Zero to Sixty: Building Instant Web Apps with Rocicorp Zero
If you have ever built a rich, interactive web app, you know the ritual: the UI fires a request, an API endpoint answers, the database does its thing, and somewhere in the middle a spinner spins. Then you hand-roll optimistic updates, cache invalidation, and a websocket layer to keep everything fresh. Zero, the sync engine from Rocicorp (the team behind Replicache), collapses that entire stack into something much simpler: you write normal queries, and Zero syncs exactly the data those queries need into a local datastore.
The defining idea is that queries are the unit of sync. Instead of shipping whole tables to the browser or maintaining static sync rules, you control what syncs by writing ordinary queries in your app code. Reads and writes hit a local, normalized client store first, so the UI feels instant, and Zero continuously reconciles with your server in the background. When you query data that is not local yet, Zero automatically falls back to the server and backfills it. The repo tagline says it best: "99% of Queries in Zero Milliseconds."
Why a Sync Engine Changes the Game
Zero is deliberately a sync engine, not a syncing datastore. Your real data still lives in Postgres, which remains the system of record. Zero sits in front of it and streams the relevant subset down to clients. That distinction matters: tools like Convex or InstantDB are the database, while Zero keeps your existing Postgres and syncs from it. You keep control and ownership of your data.
A few capabilities make this worth the trade:
- Query-driven partial sync with automatic server fallback, so you never ship the whole database to the browser.
- ZQL, a typesafe, relational, chainable query API that runs on both the client and the server.
- Live reactive queries powered by an Incremental View Maintenance (IVM) engine that updates results incrementally instead of re-running them, which is where the sub-millisecond claim comes from.
- Custom mutators that run optimistically on the client for instant feedback and authoritatively on the server for the source of truth.
- A persistent, normalized local datastore that survives reloads and works offline for already-synced data.
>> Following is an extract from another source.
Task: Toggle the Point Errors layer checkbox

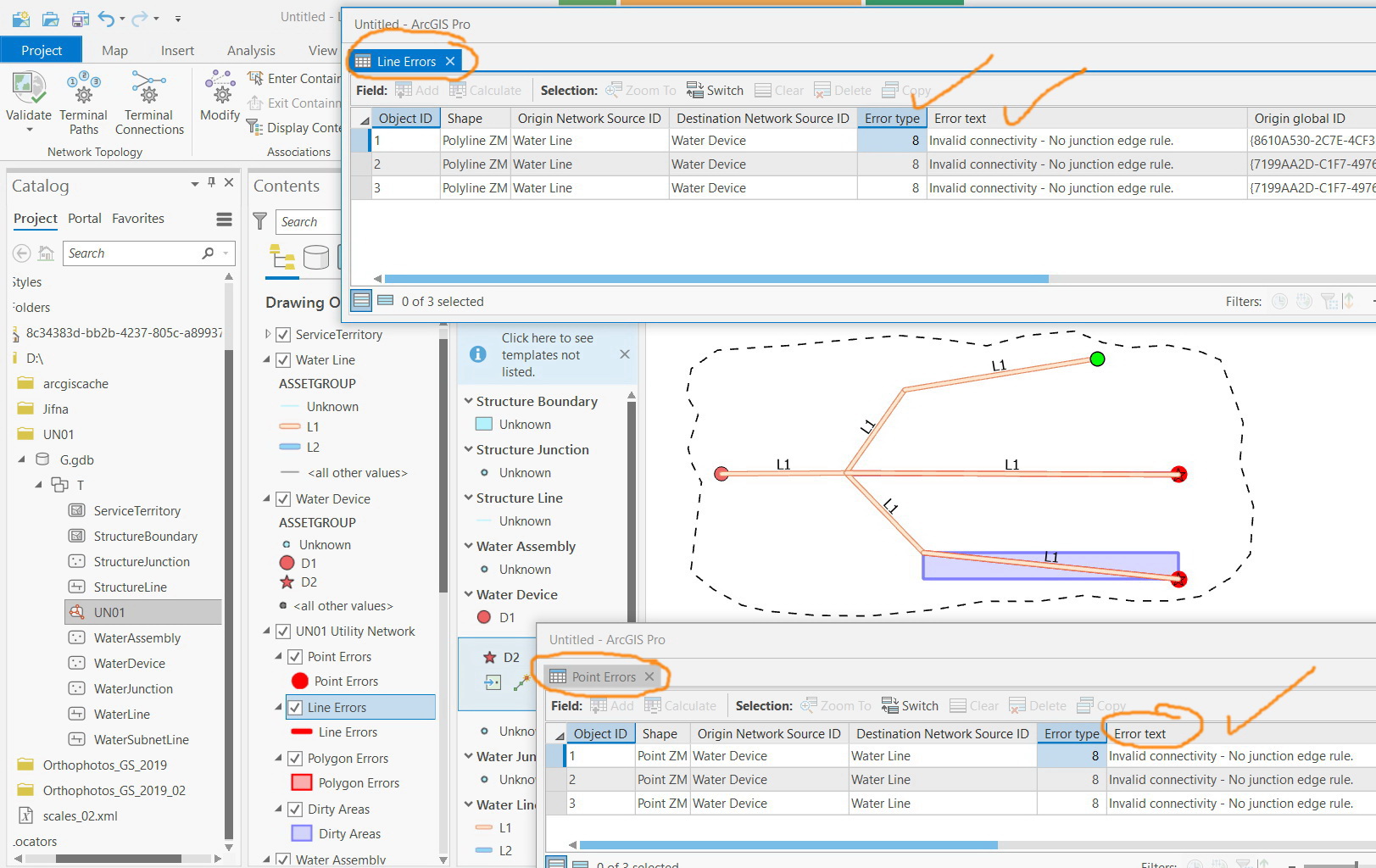Action: click(295, 657)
- End-to-end TypeScript types, from your schema definition through queries all the way to your components.
Bringing Zero Aboard
Zero ships as a single package that bundles both the client library and the zero-cache server.
npm install @rocicorp/zero
Or with yarn:
yarn add @rocicorp/zero
One important note before you get too comfortable: Zero is infrastructure, not a drop-in hook. Alongside the npm install you will run zero-cache, a stateful sync server, and you need a Postgres instance (version 15 or newer) with logical replication enabled (wal_level = logical). The zero-cache process keeps an open logical-replication connection to Postgres, maintains a SQLite replica of the relevant data, and runs the same IVM engine server-side to push query deltas to connected clients over websockets. It is designed to scale horizontally, but it is real backend you operate.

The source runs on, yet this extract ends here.